In a separate bowl, stir together the flour, sugar, sea salt, rosemary, and thyme.
- Pour half the flour mixture into the bowl with the yeast mixture and stir until well combined.
- Pour in the remaining half and continue stirring until dough forms. Transfer the dough to a lightly floured surface and knead until a smooth dough ball forms, adding flour a tablespoon at a time if necessary.
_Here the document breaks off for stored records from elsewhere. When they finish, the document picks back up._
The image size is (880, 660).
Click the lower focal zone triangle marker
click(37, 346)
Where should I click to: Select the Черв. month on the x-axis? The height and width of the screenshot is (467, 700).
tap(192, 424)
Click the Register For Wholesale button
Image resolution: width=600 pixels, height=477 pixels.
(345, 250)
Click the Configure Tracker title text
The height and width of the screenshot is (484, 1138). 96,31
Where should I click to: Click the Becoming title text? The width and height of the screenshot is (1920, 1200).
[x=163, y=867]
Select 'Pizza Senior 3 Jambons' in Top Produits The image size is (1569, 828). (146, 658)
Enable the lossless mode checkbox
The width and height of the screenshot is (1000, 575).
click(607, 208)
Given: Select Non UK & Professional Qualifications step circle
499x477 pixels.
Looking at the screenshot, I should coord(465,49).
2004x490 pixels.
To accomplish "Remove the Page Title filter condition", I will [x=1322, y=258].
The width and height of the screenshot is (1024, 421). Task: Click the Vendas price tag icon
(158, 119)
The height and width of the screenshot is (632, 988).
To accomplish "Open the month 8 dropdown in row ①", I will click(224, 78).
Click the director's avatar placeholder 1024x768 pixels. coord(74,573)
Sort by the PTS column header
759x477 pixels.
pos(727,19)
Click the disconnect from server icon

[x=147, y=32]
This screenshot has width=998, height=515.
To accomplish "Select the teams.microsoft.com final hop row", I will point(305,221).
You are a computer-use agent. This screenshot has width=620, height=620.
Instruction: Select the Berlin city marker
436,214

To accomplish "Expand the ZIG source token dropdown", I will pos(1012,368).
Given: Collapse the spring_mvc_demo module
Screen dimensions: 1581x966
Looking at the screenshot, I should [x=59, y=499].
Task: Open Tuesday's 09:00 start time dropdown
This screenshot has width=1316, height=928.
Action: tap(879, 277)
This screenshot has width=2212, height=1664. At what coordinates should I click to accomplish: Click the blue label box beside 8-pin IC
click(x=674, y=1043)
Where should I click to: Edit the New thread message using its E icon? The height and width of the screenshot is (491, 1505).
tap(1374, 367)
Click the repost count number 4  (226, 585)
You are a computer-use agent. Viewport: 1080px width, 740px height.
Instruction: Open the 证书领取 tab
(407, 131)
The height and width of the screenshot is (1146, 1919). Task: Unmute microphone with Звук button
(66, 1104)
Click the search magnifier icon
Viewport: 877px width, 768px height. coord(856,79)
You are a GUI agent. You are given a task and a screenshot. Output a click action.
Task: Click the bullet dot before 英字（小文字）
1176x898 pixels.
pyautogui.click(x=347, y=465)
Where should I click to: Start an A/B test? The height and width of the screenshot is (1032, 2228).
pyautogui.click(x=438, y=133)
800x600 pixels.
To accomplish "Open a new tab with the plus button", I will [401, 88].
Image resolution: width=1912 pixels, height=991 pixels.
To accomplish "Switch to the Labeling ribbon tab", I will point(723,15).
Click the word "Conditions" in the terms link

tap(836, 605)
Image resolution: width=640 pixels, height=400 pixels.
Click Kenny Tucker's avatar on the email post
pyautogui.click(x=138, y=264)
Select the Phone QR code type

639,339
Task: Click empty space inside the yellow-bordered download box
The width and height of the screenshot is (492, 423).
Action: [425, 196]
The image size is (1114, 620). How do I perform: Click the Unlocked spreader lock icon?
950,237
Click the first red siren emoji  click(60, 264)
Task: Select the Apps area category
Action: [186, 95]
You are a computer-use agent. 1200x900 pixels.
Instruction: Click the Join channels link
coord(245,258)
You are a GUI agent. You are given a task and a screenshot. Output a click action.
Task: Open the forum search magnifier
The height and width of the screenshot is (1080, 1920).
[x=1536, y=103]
- Lightly oil a large bowl and transfer the dough to the bowl. Coat the dough with 2-3 tablespoons of oil. Cover the bowl with a kitchen towel and place in a warm spot in your house. All dough to sit until it has doubled in volume – about 1 hour.
- Note: dough can be made up to two days in advance and stored in plastic wrap in the refrigerator. If you have a stand mixer, you can use the mixer with the dough hook attachment to prepare the dough.
- While the dough is rising. you can prepare the pizza toppings.
- Preheat the oven to 200°C. Spread butternut squash over a baking sheet and drizzle with enough olive oil to coat the full surface of all of the squash. Sprinkle with sea salt and Italian seasoning. Bake for 10 minutes, flip, and bake for an additional 5 minutes or until butternut squash is golden brown and soft.
- Add butter to a large skilled and heat to medium. Add the garlic and sauté, stirring frequently, until very fragrant – about two minutes. Add the chopped kale leaves, cover, and cook until leaves have wilted (about 2-3 minutes). Stir well to coat the kale in garlic and butter.
Bring It All Together
- Increase the oven temperature to 220°C and spread a small amount of flour or corn meal over a baking sheet or pizza stone.
- Roll out the pizza dough on a floured surface and transfer to the prepared baking sheet.
- Pre-bake the dough with no toppings for 8-12 minutes or until the edges begin to lightly brown.
- Evenly spread the sautéed kale over the crust. Layer with roasted butternut squash, beets, and ricotta cheese. Sprinkle sea salt an Italian seasoning over the pizza and bake for 10 to 15 minutes, or until the ricotta begins to brown and the crust begins to crisp.
- Allow pizza to sit for 10 minutes before cutting into large pieces and serving.